Text Generation¶
Learn how to generate text with Mullama's inference engine, from basic completions to advanced chat interactions with fine-tuned sampling control.
Basic Generation¶
The simplest way to generate text from a prompt:
Context Parameters¶
Configure the inference context for your workload. Context parameters control the maximum sequence length, parallelism, and memory efficiency:
const context = new Context(model, {
nCtx: 4096, // Context window size (max tokens)
nBatch: 512, // Tokens processed per prompt batch
nThreads: 8, // CPU threads for generation
nThreadsBatch: 8, // CPU threads for batch processing
ropeFreqBase: 0.0, // RoPE frequency base (0 = model default)
ropeFreqScale: 0.0, // RoPE frequency scale (0 = model default)
flashAttn: true, // Enable flash attention
kvCacheType: 'f16', // KV cache quantization
});
from mullama import Context, ContextParams
context = Context(model, ContextParams(
n_ctx=4096, # Context window size (max tokens)
n_batch=512, # Tokens processed per prompt batch
n_threads=8, # CPU threads for generation
n_threads_batch=8, # CPU threads for batch processing
rope_freq_base=0.0, # RoPE frequency base (0 = model default)
rope_freq_scale=0.0, # RoPE frequency scale (0 = model default)
flash_attn=True, # Enable flash attention
kv_cache_type="f16", # KV cache quantization
))
use mullama::{Context, ContextParams, KvCacheType};
let params = ContextParams {
n_ctx: 4096,
n_batch: 512,
n_threads: 8,
n_threads_batch: 8,
rope_freq_base: 0.0,
rope_freq_scale: 0.0,
flash_attn: true,
kv_cache_type: KvCacheType::F16,
..Default::default()
};
let mut context = Context::new(model, params)?;
Parameter Reference¶
| Parameter | Type | Default | Description |
|---|---|---|---|
n_ctx |
usize |
Model default | Maximum context length in tokens |
n_batch |
usize |
2048 | Prompt processing batch size |
n_threads |
usize |
System cores | CPU threads for token generation |
n_threads_batch |
usize |
System cores | CPU threads for batch prompt processing |
rope_freq_base |
f32 |
0.0 (auto) | RoPE positional encoding frequency base |
rope_freq_scale |
f32 |
0.0 (auto) | RoPE frequency scaling factor |
flash_attn |
bool |
true |
Enable flash attention for memory efficiency |
embeddings |
bool |
false |
Enable embedding extraction |
kv_cache_type |
KvCacheType |
F16 |
KV cache quantization (F32/F16/BF16/Q8_0/Q4_0) |
Context Size vs Training Length
Setting n_ctx larger than the model's training context may work with RoPE scaling but can degrade quality. For best results, stay within the trained context window.
Sampling Parameters¶
Control the randomness and quality of generation with sampling parameters:
const response = await context.generate("Write a poem:", 200, {
temperature: 0.7, // Controls randomness (0.0 = deterministic)

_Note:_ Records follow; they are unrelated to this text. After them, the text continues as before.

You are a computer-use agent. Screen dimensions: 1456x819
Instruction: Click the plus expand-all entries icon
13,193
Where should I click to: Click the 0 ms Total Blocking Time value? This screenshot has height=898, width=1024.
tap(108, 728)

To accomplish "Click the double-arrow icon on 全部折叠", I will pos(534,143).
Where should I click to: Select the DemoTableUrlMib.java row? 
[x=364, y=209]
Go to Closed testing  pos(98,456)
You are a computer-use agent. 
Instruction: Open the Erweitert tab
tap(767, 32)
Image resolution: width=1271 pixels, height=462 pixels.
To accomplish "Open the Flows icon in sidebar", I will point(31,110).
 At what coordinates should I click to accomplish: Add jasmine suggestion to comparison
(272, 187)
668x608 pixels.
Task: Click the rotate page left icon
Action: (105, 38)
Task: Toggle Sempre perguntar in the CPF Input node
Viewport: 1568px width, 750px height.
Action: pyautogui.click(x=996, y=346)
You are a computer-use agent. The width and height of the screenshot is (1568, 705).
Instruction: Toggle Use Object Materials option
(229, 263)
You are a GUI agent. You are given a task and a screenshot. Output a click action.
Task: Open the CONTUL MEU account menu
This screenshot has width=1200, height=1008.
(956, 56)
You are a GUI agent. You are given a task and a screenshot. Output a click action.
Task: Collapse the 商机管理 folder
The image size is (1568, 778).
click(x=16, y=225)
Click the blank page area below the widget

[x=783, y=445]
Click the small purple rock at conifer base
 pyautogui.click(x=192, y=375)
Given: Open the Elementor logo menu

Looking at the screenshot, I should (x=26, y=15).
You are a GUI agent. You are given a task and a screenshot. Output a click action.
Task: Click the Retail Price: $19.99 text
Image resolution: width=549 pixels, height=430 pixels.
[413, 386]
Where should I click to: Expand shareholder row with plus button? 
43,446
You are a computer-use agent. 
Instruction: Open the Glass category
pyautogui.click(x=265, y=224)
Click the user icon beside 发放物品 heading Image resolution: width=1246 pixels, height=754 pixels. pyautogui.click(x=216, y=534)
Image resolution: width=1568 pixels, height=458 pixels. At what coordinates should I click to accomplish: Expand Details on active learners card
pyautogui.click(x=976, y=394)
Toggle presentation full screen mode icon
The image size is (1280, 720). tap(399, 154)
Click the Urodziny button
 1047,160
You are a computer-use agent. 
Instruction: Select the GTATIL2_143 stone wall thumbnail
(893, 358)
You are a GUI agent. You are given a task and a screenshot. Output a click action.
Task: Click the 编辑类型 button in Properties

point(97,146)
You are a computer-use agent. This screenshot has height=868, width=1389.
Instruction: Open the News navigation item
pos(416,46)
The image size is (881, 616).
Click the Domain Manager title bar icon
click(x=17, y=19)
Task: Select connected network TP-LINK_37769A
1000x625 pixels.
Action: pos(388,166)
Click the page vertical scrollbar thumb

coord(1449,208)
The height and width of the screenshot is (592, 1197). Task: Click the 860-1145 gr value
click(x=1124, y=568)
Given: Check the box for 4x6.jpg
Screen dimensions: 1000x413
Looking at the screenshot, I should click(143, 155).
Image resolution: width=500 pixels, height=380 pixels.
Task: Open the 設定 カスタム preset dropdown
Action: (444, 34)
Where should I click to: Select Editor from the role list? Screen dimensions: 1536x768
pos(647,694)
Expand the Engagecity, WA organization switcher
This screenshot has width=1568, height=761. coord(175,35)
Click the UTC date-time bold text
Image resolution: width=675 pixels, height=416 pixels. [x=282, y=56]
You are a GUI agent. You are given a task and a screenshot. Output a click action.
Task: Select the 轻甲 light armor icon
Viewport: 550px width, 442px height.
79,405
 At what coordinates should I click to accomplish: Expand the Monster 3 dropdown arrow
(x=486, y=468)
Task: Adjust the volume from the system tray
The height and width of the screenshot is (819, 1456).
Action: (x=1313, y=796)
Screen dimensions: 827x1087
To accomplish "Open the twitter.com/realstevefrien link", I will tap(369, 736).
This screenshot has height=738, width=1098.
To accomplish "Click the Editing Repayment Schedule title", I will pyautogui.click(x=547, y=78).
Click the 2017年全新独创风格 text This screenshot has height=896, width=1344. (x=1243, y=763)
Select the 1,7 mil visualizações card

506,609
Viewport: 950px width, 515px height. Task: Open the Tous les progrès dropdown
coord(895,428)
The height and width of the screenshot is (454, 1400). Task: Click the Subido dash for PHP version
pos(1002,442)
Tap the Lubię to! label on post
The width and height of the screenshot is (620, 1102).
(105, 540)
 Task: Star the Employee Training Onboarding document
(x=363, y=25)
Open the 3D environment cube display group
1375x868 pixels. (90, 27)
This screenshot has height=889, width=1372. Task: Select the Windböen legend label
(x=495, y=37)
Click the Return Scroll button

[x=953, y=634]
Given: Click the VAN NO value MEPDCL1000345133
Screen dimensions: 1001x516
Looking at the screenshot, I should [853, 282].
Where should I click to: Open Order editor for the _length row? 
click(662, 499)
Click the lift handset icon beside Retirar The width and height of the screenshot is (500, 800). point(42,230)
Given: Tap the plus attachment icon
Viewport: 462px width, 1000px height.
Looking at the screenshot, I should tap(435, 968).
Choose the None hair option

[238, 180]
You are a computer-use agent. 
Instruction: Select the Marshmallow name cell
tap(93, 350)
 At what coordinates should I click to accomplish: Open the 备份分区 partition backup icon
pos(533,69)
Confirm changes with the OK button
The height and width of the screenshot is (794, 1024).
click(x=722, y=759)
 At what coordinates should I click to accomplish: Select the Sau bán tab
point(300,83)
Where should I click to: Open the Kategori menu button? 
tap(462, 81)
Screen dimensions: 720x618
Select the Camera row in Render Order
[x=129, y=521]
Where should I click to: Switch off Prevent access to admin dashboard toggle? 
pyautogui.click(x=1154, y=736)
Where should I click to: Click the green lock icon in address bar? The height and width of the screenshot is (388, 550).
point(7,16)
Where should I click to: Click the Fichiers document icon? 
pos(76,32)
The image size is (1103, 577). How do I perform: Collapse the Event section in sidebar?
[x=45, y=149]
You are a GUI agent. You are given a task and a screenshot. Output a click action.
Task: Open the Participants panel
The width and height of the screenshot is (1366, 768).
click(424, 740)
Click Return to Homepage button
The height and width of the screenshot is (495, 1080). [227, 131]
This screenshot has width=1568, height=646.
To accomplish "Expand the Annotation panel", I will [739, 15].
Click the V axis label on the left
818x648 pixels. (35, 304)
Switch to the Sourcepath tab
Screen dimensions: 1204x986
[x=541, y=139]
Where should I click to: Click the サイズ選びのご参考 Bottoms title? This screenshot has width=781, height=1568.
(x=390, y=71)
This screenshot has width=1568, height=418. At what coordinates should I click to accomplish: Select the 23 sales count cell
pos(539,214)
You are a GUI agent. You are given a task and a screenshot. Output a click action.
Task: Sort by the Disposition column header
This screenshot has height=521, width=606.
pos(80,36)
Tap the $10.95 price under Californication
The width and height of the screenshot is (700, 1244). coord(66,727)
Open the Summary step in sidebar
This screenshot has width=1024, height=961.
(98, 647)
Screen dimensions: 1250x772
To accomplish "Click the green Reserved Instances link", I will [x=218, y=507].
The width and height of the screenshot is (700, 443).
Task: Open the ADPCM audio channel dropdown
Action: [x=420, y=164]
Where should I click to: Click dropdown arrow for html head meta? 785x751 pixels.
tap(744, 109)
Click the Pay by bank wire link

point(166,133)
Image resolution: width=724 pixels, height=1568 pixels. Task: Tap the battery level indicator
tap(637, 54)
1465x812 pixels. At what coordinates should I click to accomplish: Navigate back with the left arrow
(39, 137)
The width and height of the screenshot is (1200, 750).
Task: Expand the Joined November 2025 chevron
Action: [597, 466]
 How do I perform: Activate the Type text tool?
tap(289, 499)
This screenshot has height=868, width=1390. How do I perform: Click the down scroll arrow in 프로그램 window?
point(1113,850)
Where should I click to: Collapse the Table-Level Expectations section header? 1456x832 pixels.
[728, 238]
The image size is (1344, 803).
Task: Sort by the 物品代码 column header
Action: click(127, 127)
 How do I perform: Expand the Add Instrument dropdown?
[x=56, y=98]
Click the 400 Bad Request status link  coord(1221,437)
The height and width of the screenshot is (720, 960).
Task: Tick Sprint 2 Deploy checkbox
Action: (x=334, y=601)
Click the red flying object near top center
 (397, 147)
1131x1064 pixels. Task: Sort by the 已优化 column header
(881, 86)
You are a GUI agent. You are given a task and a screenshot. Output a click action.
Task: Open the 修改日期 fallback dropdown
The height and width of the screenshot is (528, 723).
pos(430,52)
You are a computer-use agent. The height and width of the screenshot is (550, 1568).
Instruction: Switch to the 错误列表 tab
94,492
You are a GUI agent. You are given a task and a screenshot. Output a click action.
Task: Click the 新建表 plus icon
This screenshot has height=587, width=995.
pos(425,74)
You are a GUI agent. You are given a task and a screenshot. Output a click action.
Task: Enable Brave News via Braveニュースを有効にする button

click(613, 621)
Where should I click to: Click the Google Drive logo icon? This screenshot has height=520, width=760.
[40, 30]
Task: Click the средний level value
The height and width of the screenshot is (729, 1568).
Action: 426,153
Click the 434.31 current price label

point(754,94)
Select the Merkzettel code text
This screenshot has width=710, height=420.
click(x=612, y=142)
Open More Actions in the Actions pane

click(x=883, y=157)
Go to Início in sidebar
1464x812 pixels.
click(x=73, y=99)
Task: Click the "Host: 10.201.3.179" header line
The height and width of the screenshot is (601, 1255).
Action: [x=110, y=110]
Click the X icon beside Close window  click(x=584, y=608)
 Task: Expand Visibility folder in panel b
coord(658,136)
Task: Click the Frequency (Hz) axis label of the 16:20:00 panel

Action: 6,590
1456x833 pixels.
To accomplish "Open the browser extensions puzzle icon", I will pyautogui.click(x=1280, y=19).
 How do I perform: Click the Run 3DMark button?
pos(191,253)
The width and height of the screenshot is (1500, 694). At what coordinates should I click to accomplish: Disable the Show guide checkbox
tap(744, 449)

topK: 40, // Consider only top K candidates
topP: 0.9, // Nucleus sampling threshold
minP: 0.05, // Minimum probability relative to top token
typicalP: 1.0, // Typical sampling threshold
penaltyRepeat: 1.1, // Penalize repeated tokens
penaltyFreq: 0.0, // Frequency-based penalty
penaltyPresent: 0.0, // Presence-based penalty
seed: 42, // Random seed for reproducibility
});
from mullama import SamplerParams
response = context.generate("Write a poem:", max_tokens=200, params=SamplerParams(
temperature=0.7, # Controls randomness (0.0 = deterministic)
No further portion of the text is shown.